# E o diabo



## Raúl63

A ver esta otra:

"E o diabo é que ela (a ideia) é igual perfume. Gostoso mais desaparece logo."


----------



## Vanda

Aqui é apenas um expletivo, um modo de dizer.


----------



## Raúl63

Puede traducirse como "y el caso es que..."

RAUL


----------



## Vanda

Muito bem. Pode sim! E se você conhecer uma expressão 'colorida' em espanhol que dê essa idéia, vamos gostar de saber.


----------



## Raúl63

"Y lo cierto es que..."
"Y en verdad..."
Ahora: ¿no puede traducirse también como: "Y lo terrible es que..", desde que o diabo é o diabo?
RAUL


----------



## Marcio Afonso

Raúl63 said:


> "Y lo cierto es que..."
> "Y en verdad..."

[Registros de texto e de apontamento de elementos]
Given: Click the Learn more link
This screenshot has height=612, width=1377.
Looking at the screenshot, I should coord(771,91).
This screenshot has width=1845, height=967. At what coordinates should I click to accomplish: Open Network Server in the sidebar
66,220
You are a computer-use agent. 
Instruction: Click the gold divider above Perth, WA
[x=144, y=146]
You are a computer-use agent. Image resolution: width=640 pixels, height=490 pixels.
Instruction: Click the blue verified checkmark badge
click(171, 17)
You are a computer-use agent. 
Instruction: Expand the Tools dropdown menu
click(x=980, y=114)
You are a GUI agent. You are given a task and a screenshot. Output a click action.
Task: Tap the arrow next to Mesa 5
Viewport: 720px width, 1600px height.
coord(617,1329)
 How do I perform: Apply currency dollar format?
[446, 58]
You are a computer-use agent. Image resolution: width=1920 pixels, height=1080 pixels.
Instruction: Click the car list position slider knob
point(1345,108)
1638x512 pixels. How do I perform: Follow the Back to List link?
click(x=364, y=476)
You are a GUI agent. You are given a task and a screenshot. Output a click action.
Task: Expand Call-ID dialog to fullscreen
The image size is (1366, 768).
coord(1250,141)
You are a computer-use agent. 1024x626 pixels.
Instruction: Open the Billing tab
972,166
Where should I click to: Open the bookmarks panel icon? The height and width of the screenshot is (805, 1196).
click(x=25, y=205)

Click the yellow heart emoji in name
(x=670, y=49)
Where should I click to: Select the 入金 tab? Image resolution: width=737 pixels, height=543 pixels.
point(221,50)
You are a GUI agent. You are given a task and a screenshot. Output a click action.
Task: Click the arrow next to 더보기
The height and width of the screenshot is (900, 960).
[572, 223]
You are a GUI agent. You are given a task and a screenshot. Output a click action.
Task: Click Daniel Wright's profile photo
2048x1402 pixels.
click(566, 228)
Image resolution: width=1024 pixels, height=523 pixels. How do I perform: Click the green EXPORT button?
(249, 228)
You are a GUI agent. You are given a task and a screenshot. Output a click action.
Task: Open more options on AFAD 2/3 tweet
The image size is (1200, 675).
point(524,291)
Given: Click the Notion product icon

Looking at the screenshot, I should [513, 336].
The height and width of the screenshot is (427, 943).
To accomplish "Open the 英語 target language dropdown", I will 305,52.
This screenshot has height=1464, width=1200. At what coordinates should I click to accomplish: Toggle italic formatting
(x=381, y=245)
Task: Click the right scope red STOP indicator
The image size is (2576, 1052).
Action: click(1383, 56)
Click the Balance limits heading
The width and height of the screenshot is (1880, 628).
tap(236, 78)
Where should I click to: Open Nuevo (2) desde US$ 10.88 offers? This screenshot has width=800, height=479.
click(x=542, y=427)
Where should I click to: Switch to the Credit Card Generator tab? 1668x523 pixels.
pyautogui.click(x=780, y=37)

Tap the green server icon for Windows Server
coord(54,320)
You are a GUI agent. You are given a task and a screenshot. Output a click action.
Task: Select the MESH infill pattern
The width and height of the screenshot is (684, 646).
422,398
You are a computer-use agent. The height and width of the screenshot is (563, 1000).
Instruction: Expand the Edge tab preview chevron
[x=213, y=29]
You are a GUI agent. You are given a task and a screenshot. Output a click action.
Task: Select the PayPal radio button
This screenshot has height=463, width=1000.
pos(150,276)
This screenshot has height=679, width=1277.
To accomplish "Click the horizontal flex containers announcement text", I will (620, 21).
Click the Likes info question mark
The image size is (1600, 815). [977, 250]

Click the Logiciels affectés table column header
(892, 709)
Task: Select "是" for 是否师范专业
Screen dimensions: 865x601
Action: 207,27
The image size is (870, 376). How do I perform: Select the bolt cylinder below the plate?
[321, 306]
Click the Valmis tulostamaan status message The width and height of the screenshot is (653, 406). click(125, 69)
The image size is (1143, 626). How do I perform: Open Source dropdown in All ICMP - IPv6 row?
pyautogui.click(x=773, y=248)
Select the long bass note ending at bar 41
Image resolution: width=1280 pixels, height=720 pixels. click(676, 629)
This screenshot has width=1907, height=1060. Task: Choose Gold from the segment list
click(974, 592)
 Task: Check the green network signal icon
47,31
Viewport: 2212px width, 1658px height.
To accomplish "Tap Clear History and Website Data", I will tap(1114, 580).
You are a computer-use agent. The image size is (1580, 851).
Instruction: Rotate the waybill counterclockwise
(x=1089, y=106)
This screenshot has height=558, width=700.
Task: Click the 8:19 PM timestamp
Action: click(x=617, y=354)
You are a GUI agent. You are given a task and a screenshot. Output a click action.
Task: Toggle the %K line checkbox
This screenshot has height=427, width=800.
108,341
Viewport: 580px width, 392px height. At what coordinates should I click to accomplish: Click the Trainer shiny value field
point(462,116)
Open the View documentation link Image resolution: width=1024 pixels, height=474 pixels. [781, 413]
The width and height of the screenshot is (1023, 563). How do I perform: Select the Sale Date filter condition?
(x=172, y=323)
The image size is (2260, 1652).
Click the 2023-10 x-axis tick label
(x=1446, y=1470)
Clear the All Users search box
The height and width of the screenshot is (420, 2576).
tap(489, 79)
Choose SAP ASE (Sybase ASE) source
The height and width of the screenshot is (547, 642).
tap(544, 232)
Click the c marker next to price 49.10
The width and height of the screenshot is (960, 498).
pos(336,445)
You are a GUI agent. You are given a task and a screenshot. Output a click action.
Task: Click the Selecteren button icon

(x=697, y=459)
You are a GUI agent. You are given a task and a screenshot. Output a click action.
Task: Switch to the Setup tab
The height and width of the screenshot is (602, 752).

### OBJETIVO DECLARADO A
Reescreva as linhas da listagem a partir daquela que contém "The image size is (2260, 1652)." até a que contém "tap(544, 232)", inclusive, trocando "search box" por "text field" e mantendo todo o resto igual.
### OBJETIVO DECLARADO B
Dê continuidade ao tópico sobre "E o diabo" a partir do ponto em que ele termina.
A listagem não tem nenhuma relação com o tópico sobre "E o diabo".

### RESULTADO FINAL A
The image size is (2260, 1652).
Click the 2023-10 x-axis tick label
(x=1446, y=1470)
Clear the All Users text field
The height and width of the screenshot is (420, 2576).
tap(489, 79)
Choose SAP ASE (Sybase ASE) source
The height and width of the screenshot is (547, 642).
tap(544, 232)

### RESULTADO FINAL B
> _Ahora: ¿no puede traducirse también como: "Y lo terrible es que..", desde que o diabo é o diabo?_
> RAUL


 
Eu penso que sim. Também poderia ser "y el problema es que..."


----------



## Raúl63

Digo... si el diabo ¿el diablo? le da un sentido negativo (terrible) a la frase... No lo sé...
RAUL


----------



## Marcio Afonso

Raúl63 said:


> Digo... si el diabo ¿el diablo? le da un sentido negativo (terrible) a la frase... No lo sé...
> RAUL


 
Depende sempre do contexto, mas acho que nesse caso não. Eu penso que "o diabo", nesse caso, é mais força de expressão, um expletivo.


----------



## Outsider

Sim, "o diabo" neste caso é "o problema".


----------



## Raúl63

Gracias a todos.
RAUL


----------



## gvergara

Olá,

E neste caso meu, pode se saber se é apenas um expletivo, ou dá à oração um valor expletivo? Eu tenho para mim que podia ser interpretada das duas formas. Contexto: Um rapaz diz ao pai dele que já tem emprego. 

_Um dia Eduardo chegou em casa com a novidade:

— Sabe, papai? Procurei o homem! Estou empregado.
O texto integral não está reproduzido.